- EXERCISE DETAILS: Count the lines in the records below that contain the word "Reply", where capitalization must match. Give only the number.

- EXERCISE INPUTS:
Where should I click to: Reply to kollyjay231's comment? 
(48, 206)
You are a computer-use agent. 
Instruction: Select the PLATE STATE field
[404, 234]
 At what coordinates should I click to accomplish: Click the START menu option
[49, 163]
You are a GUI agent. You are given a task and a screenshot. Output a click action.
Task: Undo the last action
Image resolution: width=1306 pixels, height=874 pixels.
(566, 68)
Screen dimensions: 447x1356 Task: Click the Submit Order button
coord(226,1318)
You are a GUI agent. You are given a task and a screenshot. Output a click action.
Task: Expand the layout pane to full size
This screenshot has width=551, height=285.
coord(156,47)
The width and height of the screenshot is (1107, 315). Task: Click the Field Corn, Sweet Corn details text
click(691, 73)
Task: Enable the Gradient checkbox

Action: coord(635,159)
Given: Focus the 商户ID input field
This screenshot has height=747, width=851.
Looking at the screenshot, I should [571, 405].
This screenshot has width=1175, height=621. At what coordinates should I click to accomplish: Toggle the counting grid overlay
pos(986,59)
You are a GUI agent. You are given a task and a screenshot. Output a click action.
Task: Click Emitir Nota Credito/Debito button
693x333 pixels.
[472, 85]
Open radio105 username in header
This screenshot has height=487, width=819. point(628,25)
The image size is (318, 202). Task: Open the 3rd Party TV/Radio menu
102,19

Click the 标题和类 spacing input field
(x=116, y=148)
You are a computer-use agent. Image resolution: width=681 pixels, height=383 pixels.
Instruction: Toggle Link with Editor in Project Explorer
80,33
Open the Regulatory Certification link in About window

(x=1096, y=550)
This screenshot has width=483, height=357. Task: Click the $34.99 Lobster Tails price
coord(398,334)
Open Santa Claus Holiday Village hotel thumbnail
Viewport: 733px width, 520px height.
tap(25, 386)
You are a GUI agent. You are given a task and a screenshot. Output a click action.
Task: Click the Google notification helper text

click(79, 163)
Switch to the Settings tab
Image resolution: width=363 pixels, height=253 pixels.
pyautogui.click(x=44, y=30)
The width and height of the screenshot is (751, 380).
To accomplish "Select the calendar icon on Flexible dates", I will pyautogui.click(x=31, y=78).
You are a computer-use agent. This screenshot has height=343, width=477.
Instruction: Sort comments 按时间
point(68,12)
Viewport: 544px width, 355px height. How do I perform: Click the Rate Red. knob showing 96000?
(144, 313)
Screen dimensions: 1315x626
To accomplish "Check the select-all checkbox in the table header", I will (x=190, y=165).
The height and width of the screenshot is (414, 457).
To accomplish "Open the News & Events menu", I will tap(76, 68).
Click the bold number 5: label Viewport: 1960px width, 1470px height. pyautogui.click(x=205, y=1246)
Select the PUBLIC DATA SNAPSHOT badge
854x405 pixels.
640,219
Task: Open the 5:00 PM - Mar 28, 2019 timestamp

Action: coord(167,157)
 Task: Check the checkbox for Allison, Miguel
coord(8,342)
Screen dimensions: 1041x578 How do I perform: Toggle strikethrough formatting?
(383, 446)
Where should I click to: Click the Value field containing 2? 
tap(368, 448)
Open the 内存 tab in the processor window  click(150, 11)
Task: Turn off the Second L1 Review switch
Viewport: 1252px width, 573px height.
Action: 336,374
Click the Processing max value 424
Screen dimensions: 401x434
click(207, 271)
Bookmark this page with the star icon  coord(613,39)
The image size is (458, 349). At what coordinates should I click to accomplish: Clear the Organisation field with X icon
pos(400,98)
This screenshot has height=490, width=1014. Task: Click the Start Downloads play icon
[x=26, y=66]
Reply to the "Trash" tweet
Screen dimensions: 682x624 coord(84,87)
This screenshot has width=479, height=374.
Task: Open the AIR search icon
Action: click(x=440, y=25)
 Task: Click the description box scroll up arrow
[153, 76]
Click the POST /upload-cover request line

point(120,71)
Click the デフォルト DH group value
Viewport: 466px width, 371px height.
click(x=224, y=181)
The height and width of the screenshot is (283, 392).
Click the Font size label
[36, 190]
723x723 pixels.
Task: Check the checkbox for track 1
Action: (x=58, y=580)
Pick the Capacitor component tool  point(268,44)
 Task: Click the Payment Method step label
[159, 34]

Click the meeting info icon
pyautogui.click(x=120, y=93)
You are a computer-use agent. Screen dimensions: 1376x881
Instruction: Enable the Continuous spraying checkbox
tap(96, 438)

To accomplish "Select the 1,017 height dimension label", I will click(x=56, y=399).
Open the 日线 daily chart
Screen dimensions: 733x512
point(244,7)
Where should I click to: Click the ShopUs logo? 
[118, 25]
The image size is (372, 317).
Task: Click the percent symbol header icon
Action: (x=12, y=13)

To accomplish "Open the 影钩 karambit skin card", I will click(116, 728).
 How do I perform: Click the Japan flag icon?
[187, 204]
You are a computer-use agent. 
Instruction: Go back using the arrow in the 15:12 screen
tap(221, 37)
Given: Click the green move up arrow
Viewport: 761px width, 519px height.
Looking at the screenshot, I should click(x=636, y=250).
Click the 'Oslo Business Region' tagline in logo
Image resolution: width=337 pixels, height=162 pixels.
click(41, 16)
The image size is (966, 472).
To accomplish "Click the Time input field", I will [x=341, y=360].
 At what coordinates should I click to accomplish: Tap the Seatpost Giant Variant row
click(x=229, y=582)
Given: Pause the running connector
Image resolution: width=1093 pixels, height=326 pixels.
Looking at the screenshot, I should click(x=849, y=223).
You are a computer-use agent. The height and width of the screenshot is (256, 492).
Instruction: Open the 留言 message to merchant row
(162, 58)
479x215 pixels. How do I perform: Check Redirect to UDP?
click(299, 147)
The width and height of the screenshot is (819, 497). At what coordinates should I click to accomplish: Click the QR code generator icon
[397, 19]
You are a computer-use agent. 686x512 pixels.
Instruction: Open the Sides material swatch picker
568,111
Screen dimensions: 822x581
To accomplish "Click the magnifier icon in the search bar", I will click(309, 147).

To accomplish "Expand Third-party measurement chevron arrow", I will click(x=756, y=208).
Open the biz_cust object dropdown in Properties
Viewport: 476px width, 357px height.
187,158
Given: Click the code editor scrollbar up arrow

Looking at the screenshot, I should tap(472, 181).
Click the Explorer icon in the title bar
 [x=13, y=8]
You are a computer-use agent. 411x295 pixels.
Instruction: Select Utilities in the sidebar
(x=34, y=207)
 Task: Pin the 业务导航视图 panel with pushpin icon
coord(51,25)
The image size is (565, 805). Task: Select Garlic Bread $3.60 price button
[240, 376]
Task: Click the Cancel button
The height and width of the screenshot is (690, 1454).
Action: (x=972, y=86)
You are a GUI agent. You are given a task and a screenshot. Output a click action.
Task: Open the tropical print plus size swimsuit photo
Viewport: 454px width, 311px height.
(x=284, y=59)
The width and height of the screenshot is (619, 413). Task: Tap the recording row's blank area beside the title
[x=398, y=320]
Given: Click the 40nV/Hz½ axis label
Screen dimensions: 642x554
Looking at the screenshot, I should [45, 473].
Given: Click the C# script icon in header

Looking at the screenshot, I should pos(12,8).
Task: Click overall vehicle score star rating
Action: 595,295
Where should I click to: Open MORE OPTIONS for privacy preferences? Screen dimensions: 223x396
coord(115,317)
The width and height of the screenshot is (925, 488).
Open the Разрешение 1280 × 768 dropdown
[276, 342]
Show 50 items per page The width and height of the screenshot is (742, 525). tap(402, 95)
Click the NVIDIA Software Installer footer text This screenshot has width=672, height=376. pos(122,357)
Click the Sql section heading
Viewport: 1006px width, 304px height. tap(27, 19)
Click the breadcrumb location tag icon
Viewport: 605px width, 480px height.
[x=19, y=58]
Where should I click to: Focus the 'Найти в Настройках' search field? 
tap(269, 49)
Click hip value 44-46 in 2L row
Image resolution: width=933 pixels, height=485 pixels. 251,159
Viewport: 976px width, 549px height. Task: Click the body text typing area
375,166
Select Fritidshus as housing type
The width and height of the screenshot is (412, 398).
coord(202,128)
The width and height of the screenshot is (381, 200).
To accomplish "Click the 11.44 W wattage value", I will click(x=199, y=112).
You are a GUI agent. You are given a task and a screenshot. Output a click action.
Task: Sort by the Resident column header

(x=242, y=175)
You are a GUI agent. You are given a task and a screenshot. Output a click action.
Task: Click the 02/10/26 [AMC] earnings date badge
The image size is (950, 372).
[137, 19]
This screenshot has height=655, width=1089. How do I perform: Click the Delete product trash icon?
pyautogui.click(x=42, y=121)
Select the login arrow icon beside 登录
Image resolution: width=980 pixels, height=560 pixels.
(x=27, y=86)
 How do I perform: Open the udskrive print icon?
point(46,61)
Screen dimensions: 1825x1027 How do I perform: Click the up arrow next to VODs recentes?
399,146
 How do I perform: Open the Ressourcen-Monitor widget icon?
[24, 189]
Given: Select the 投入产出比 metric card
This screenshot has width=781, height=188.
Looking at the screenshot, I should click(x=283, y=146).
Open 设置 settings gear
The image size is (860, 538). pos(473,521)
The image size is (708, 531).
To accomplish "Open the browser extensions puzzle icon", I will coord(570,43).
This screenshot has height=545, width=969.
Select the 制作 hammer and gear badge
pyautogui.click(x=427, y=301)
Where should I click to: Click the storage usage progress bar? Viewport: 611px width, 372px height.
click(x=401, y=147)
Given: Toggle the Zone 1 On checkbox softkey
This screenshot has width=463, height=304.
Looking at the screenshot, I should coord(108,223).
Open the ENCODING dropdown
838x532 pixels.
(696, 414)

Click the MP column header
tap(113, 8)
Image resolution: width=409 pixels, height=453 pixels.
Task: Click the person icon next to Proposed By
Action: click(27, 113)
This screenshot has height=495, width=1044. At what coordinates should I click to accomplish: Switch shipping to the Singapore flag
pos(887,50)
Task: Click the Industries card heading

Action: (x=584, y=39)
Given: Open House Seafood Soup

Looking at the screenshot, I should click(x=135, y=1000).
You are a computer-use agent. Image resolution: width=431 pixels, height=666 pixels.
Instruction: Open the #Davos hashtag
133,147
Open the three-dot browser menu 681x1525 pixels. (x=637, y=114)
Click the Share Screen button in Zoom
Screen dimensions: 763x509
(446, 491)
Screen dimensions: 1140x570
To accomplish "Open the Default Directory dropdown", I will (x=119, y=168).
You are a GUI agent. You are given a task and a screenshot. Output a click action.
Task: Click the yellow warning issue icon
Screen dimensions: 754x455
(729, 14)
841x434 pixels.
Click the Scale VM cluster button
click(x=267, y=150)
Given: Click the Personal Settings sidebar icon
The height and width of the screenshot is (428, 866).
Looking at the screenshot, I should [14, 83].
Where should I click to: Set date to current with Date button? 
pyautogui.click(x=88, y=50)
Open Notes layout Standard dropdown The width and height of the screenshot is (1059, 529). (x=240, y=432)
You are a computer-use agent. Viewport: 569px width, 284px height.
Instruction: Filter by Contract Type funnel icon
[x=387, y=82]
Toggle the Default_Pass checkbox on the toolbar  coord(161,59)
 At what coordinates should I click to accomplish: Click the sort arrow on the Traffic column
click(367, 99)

- TASK ANSWER: 2